Exercise brief - Below are records; reproduce exactly the lines from the one that has "This screenshot has width=361, height=279." through the one that has "Task: Reply to the Shandong comment (回复)", ends included, and nothing more.

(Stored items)
☆ ☆ ☆ ☆

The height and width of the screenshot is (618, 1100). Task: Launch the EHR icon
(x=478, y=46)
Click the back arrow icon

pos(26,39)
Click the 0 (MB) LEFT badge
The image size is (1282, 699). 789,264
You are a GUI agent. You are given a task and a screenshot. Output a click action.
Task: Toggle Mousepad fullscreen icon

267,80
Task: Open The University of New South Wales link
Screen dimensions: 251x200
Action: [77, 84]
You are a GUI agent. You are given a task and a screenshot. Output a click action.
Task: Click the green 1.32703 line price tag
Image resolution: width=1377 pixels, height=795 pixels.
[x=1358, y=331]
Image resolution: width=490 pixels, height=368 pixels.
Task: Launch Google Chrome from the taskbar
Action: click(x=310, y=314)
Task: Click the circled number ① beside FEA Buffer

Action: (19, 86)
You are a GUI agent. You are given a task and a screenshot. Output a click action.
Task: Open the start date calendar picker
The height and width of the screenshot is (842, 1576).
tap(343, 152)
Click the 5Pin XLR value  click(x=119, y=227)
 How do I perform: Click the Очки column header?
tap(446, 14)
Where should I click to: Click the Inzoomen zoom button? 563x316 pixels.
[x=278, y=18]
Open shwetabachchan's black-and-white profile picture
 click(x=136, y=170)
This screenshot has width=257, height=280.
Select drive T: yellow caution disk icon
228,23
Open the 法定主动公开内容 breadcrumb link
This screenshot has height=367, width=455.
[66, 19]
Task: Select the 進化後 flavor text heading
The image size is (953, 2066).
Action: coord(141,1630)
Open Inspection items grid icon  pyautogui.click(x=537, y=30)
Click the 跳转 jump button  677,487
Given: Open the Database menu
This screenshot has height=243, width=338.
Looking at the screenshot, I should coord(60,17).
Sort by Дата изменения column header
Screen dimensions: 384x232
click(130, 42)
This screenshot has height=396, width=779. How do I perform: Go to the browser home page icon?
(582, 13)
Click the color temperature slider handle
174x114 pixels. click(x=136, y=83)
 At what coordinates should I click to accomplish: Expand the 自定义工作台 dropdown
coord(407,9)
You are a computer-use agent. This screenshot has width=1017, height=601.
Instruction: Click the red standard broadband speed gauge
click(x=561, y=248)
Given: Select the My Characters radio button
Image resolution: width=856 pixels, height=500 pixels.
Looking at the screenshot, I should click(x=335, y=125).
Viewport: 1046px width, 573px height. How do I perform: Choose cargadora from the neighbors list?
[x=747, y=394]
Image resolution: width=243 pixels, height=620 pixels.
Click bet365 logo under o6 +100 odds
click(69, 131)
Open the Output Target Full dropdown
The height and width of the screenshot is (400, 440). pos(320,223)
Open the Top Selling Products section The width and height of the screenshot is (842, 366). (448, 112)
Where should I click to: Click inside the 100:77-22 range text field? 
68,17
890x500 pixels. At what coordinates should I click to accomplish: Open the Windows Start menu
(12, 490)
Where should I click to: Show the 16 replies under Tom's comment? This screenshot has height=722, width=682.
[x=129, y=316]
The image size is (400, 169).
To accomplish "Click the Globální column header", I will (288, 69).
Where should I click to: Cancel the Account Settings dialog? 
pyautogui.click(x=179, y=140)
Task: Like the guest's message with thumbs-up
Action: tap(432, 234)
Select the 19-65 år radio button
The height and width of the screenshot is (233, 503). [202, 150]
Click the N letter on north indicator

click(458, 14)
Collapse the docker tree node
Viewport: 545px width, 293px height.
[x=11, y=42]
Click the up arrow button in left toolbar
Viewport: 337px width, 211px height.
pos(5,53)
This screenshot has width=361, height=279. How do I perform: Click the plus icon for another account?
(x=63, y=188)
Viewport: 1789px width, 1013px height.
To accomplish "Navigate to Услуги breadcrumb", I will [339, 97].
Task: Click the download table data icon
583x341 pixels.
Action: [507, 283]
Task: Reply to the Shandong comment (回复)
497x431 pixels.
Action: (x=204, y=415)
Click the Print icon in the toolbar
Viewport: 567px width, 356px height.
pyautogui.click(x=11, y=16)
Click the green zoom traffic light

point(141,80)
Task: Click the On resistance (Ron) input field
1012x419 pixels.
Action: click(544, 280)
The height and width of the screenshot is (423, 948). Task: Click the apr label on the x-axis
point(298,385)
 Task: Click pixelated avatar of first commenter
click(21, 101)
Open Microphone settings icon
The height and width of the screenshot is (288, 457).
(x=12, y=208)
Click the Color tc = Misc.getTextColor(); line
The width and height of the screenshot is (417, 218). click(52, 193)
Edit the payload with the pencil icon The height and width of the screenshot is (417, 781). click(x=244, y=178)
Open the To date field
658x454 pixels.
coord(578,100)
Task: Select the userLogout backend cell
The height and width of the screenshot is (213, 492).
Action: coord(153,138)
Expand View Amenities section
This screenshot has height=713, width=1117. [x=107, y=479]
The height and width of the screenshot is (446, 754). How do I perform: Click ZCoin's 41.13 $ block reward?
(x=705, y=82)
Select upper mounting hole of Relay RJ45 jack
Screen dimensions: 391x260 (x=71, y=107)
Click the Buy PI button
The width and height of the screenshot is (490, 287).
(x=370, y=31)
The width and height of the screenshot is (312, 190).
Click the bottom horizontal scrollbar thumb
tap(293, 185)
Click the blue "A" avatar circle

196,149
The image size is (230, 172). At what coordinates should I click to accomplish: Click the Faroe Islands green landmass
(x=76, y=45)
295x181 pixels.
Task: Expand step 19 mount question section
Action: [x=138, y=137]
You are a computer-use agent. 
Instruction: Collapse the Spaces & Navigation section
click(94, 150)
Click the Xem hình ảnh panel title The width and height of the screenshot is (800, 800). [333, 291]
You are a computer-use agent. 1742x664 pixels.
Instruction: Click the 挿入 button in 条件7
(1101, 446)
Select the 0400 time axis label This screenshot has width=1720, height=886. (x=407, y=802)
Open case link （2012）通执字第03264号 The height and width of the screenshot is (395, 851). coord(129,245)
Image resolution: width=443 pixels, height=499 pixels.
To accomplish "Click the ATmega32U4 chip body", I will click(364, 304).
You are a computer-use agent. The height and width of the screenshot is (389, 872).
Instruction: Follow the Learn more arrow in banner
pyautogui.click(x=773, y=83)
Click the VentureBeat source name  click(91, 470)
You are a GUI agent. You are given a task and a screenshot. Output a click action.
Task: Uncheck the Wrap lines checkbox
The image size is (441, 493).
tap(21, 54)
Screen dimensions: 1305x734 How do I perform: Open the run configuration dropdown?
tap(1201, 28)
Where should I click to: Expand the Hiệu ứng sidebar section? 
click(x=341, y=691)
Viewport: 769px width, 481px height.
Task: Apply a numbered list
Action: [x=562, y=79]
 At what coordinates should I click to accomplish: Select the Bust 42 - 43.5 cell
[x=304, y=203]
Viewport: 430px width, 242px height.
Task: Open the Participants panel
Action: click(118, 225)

☆ ☆ ☆ ☆

Written solution -
This screenshot has width=361, height=279. How do I perform: Click the plus icon for another account?
(x=63, y=188)
Viewport: 1789px width, 1013px height.
To accomplish "Navigate to Услуги breadcrumb", I will [339, 97].
Task: Click the download table data icon
583x341 pixels.
Action: [507, 283]
Task: Reply to the Shandong comment (回复)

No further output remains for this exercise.